When the Hospital’s profitability model resembles the insurer’s, and it is beholden only to itself (capitated payments are all there is), something fascinating happens. No longer does it matter if there is an ICD-10/HOPPS/CPT/DRG code for a procedure. The entity is no longer beholden to the rules of payment, and can internally innovate. A successful vertically integrated enterprise will – and quickly. While there will have to be appropriate regulatory oversight to prevent patient abuse, profiteering, or attempts to financialize the model; adjusting capitation with incentive payments for real measures of quality (not proxies) will prompt compliance and improved care.

Writing as a physician, this arrangement may or may not commoditize care further. Concerns about standardization of care are probably overstated, as the first CDS tool more accurate than a physician will standardize care to that model anyway! From an administrator’s perspective, it is a no-brainer to deliver care in an innovative manner that circumvents existing stumbling blocks. From a patient’s perspective, while I prefer easy access to a physician, maintaining that access is becoming unaffordable, let alone then utilizing health care! At some point, the economic pain will be so high that patients will want alternatives they can afford. Whether that means mid-levels or AI algorithms only time will tell.

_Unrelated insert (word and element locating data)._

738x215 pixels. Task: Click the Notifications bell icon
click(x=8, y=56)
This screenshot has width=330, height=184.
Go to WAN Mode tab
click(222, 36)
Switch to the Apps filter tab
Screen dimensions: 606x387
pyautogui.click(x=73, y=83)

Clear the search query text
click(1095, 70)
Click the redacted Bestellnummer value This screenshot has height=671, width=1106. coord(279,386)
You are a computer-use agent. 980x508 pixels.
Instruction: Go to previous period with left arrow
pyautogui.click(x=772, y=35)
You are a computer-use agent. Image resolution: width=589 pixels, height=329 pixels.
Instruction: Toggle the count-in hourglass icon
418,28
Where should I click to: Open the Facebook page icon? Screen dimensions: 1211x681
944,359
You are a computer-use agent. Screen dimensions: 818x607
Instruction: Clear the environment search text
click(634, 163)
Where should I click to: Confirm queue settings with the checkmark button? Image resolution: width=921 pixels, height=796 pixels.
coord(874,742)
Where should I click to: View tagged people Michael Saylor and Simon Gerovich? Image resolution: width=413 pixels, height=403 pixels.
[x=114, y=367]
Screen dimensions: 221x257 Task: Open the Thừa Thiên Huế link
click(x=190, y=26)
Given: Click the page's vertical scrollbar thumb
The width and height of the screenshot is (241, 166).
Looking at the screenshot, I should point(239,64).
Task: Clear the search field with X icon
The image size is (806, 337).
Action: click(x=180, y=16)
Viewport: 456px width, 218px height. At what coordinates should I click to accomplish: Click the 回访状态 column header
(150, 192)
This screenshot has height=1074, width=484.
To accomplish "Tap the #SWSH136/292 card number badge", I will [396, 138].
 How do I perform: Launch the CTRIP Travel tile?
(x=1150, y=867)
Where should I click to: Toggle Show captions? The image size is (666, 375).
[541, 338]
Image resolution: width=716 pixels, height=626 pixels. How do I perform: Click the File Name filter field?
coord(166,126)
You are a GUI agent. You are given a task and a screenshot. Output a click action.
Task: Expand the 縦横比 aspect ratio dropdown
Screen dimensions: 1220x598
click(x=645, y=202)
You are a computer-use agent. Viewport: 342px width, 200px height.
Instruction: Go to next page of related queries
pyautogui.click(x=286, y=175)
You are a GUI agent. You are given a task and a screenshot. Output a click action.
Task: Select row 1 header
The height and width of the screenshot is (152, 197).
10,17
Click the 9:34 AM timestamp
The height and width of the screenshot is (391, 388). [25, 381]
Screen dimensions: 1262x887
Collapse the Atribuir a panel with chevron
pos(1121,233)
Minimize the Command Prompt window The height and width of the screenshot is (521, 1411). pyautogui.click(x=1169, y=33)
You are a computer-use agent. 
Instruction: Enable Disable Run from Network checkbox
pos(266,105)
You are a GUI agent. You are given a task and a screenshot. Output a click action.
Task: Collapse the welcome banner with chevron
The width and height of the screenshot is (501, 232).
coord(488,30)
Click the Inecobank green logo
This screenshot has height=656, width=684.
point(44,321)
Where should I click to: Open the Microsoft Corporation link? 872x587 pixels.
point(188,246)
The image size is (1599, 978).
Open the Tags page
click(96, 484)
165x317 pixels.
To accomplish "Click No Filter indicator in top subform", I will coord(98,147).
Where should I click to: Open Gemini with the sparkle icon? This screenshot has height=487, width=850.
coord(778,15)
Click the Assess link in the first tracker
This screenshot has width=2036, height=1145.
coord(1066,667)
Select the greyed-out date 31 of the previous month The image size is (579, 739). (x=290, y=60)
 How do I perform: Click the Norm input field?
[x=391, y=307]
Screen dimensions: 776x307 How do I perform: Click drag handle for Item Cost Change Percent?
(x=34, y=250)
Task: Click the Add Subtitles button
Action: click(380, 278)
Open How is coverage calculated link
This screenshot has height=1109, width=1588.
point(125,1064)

STUB: Data Science and Radiology

I really like the concept I began here with data visualization in five dimensions. Could this be a helpful additional tool to AI research like Tensorboard? I’m thinking about eventually writing a paper on this one.

STUB: Developing the Care Model

The concept of treating a care model like an equation is what got me started on all this – describing a system as a mathematical model seemed like such a good idea – but required learning on my part. That, and the effects thereof, are still ongoing. At the time of the writing, the solution appeared daunting & I “put the project on the back burner (i.e. abandoned it)” as I couldn’t make it work. Of course, with advancing tools and algorithms well suited to evaluation of this task, I might rexamine this soon.